27. A cosmetic comprising the low molecular weight chitosan or a salt thereof according to any one of claims 21 to 24.

Food having the low molecular weight chitosan or a salt thereof according to any one of claims 2 to 24.

A water or the like treating agent having low molecular weight chitosan or a salt thereof according to any one of claims 2 to 24.

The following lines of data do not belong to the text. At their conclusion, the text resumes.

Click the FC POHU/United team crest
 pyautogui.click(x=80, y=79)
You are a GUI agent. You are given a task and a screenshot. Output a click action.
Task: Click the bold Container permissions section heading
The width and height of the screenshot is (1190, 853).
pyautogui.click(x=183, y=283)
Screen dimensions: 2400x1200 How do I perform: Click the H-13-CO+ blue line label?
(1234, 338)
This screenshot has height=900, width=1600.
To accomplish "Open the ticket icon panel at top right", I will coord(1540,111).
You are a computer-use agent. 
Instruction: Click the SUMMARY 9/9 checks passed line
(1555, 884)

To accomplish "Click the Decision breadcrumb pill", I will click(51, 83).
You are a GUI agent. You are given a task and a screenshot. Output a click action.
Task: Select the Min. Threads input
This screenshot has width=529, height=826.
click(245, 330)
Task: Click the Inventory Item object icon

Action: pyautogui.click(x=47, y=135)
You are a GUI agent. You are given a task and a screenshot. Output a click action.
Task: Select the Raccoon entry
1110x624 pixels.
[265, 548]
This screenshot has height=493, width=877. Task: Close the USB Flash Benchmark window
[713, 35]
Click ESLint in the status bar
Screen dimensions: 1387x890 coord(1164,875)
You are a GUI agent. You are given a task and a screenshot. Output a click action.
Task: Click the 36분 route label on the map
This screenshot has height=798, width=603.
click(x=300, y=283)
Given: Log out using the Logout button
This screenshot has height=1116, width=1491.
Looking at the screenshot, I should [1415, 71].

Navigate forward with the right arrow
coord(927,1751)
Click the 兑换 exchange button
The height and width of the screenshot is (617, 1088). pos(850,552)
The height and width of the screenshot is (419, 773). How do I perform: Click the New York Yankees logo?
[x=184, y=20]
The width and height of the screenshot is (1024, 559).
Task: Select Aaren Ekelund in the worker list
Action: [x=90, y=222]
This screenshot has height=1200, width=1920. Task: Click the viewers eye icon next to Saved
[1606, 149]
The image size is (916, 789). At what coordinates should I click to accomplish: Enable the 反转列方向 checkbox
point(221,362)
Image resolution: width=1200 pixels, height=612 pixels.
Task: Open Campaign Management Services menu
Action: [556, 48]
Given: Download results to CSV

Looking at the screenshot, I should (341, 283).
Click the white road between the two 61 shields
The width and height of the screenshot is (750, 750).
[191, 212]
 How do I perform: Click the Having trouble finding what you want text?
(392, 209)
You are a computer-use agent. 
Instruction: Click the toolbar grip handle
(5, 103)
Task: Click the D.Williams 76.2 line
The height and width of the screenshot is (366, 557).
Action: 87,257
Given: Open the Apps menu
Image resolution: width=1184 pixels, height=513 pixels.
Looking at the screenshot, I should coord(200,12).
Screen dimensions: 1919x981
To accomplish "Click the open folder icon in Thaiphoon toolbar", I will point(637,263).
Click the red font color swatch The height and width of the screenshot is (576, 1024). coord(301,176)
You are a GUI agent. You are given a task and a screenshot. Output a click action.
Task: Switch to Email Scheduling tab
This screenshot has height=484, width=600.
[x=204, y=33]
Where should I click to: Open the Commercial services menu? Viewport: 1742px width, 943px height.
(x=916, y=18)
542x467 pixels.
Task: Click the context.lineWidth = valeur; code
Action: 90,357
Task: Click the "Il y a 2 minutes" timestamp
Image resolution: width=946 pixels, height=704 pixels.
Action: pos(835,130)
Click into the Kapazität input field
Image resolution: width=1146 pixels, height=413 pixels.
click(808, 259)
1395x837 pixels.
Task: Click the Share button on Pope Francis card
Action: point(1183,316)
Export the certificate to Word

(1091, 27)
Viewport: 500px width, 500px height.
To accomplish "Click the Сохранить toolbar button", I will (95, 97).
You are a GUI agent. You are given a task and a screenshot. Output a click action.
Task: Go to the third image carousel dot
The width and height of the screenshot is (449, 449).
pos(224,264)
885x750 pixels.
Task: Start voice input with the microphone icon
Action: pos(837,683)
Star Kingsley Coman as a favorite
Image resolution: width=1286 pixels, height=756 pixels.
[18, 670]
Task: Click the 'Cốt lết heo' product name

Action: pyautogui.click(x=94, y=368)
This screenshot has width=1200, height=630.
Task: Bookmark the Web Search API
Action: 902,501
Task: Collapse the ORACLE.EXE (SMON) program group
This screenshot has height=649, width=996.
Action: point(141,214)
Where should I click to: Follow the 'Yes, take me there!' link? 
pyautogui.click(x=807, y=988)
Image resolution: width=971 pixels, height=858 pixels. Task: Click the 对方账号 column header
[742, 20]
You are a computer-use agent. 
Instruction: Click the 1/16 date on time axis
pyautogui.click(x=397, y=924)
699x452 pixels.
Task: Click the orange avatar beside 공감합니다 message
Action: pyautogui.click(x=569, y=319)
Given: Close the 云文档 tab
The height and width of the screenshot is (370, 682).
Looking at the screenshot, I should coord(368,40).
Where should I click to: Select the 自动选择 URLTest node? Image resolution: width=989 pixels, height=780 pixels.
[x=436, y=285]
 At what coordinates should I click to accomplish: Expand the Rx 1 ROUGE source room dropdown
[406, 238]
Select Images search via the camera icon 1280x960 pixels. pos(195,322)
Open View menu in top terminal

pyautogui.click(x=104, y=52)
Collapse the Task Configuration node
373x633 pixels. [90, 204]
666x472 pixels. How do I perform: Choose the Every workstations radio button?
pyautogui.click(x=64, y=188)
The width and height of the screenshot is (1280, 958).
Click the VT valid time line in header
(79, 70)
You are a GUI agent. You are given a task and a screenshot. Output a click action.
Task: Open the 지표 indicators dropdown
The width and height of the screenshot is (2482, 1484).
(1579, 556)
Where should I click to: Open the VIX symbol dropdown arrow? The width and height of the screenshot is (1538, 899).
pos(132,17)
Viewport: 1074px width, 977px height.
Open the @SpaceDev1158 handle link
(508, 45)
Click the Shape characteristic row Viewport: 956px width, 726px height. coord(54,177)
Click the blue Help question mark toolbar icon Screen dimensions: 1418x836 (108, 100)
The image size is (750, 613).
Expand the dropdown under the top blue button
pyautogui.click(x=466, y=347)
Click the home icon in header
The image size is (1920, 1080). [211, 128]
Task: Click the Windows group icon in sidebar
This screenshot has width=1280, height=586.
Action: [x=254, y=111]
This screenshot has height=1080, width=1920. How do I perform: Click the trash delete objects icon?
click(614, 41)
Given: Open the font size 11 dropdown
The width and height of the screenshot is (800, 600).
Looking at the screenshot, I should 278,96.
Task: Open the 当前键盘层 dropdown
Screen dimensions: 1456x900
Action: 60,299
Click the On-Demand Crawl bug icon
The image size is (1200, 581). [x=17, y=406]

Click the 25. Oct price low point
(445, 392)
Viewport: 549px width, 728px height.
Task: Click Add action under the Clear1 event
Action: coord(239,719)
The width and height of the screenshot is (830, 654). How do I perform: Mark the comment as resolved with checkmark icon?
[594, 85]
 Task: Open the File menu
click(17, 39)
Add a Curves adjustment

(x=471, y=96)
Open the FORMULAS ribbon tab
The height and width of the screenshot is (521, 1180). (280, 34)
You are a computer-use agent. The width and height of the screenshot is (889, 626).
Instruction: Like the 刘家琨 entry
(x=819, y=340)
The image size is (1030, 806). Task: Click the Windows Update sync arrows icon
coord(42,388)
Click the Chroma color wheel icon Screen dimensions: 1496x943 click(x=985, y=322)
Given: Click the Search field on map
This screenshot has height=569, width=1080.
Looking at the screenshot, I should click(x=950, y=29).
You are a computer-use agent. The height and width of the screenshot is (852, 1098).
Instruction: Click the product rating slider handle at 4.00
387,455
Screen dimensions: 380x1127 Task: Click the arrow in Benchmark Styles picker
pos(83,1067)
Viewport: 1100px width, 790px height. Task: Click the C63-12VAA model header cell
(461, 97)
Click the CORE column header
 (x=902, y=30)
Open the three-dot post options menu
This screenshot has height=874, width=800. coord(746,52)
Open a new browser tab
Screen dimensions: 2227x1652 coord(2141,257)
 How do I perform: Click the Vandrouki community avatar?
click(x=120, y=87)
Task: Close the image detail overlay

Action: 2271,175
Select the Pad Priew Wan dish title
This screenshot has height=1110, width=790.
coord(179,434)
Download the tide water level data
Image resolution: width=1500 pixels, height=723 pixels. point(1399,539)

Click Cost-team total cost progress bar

3 0. A method for producing a sample substantially free of partially partially acetylated chitosan having a molecular weight of 100,000 or more in its liquid component, comprising the following steps 1) and 2):

1) Claim 1, claim 2, claim 3, claim 4, claim 5, claim 6, claim 9, claim 9 for samples containing high molecular weight partially acetylated chitosan having a molecular weight of 100,000 or more. 10, adding the chitosan degrading enzyme according to any one of claims 1 1 and 19;

2) pH 3 to 12, perform enzyme reaction at 10 ° C to 60 ° C for 10 minutes or more '.

31. The method according to claim 30, wherein the sample containing high molecular weight partially acetylated chitosan having a molecular weight of 100,000 or more is a sample containing crustaceans.

32. The method according to claim 31, wherein the crustacean is either one or both of evi and power.

3 3. A sample produced by the method according to any one of claims 3 0 to 3 2 and containing substantially no polymeric partially acetylated chitosan having a molecular weight of 100,000 or more in its liquid component. .

3. One or more selected from trauma, bed sores and atopic dermatitis, comprising administering to the animal an effective amount of the low molecular weight chitosan or a salt thereof according to claim 1 to 24. For the treatment of diseases.

3 5 'The low-molecular-weight chitosan or the low-molecular-weight chitosan according to any one of claims 21 to 24 for treating one or more diseases selected from trauma, bedsore and atopic dermatitis. Use of that salt.